- The problem
Begin with the line that holds "Viewport: 800px width, 731px" and retype through the last line of the listing below, exactly; pictures are not part of the copy.

── Extracted entries

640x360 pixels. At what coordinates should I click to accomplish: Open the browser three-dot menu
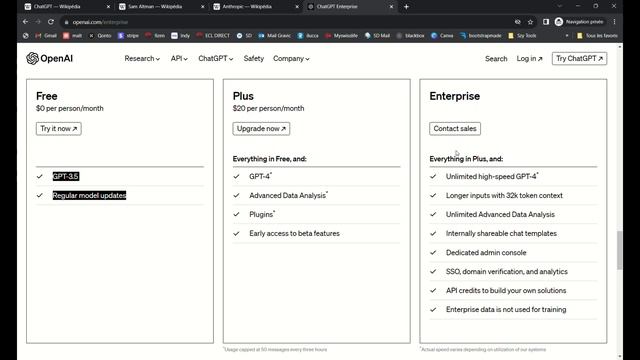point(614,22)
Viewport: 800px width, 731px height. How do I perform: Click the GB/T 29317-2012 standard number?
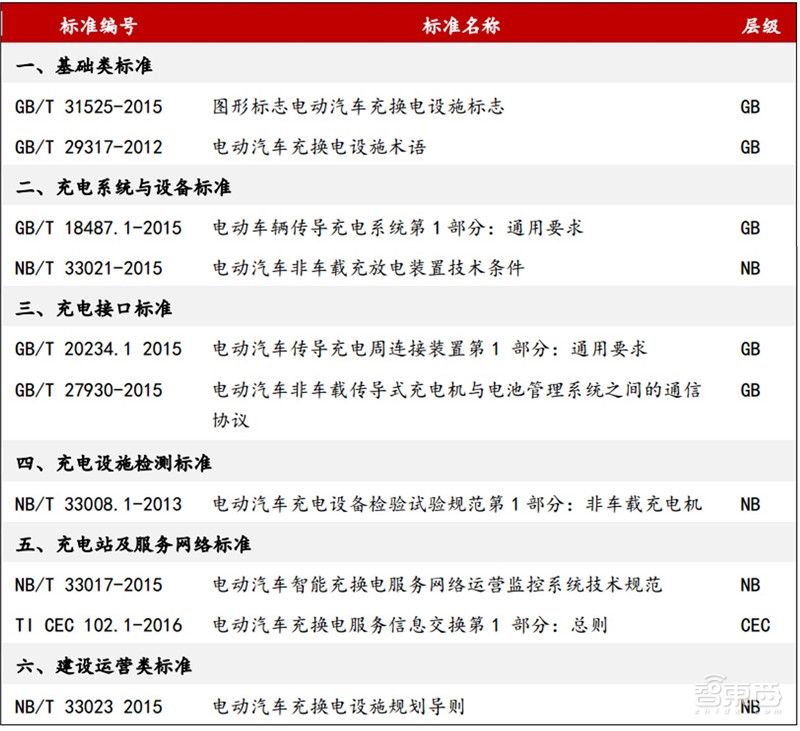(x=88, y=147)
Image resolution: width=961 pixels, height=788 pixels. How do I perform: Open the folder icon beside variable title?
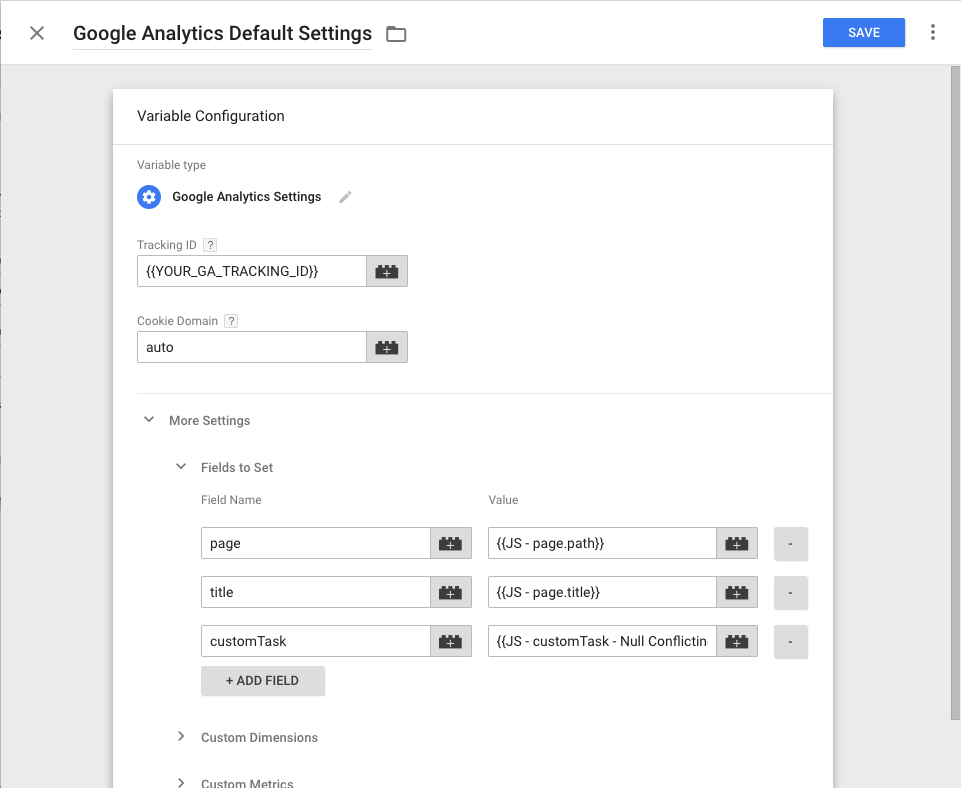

────

- Written response
Viewport: 800px width, 731px height. How do I perform: Click the GB/T 29317-2012 standard number?
(x=88, y=147)
Image resolution: width=961 pixels, height=788 pixels. How do I perform: Open the folder icon beside variable title?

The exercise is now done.